These picturesque terraces are Rice fields in China and Japan, where rice cultivation is hilly or mountainous terrain. Terraces of rice fields are widspread in the east, south and south-east Asia, and in countries such as China, Japan, and the Philippines. Meanwhile, The Filipinos Rice Terraces are commonly referred to as the “Eighth Wonder of the World”. Located approximately 1500 meters above sea level, the terraces cover 10,360 square kilometers of mountainside. Besides, an ancient irrigation system from the rain forests above the terraces feed them. By the way, if to “unfold” the steps, they will encircle half the globe. However, terraced farming is also popular throughout the Mediterranean basin, as well as in some parts of Africa. In particular vineyards, olive trees, cork oak, etc. In addition, in the Andes, farmers have used terraces for over a thousand years for the cultivation of potatoes, corn and other indigenous cultures.
In agriculture, a terrace is a piece of sloped plane that has been cut into a series of successively receding flat surfaces or platforms, which resemble steps, for the purposes of more effective farming. This type of landscaping, therefore, called terracing and commonly used farm on hilly or mountainous terrain.

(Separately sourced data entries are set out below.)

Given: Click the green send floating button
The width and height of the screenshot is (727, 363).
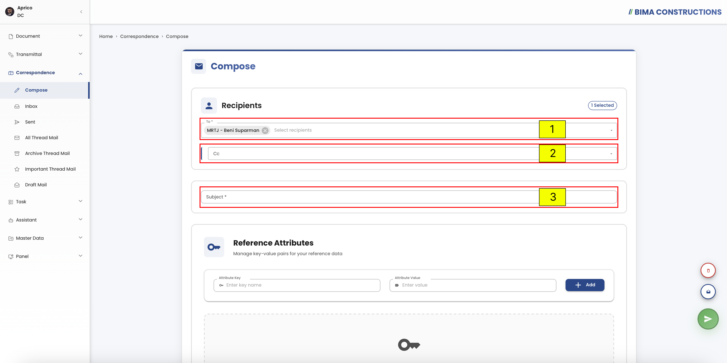Looking at the screenshot, I should point(708,319).
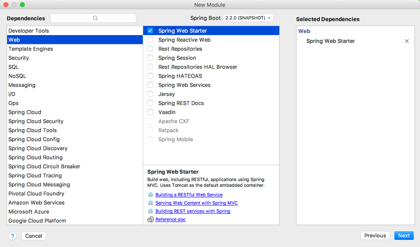Open the Spring Boot version dropdown
Viewport: 420px width, 247px height.
(x=248, y=18)
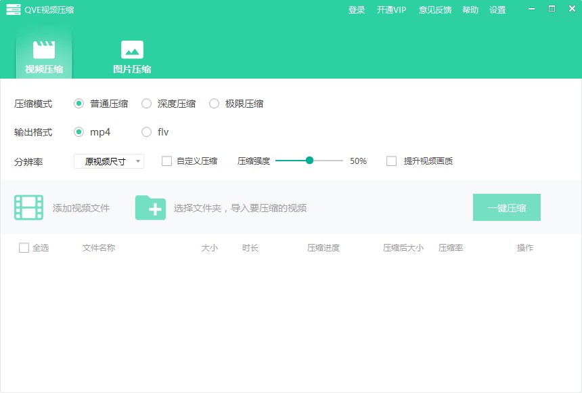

Noteworthy, terraced fields both decrease erosion and surface runoff, and may be used to support growing crops that require irrigation, such as rice. The rice terraces of the Philippine Cordilleras have been designated as UNESCO World Heritage Site because of the significance of this technique.
Meanwhile, Terraced paddy fields are used widely in rice, wheat and barley farming in east, south, and southeast Asia, as well as other places. Drier-climate terrace farming is common throughout the Mediterranean Basin, e.g., in Cadaqués, Catalonia, where they were used for vineyards, olive trees, cork oak, etc., on Mallorca, or in Cinque Terre, Italy.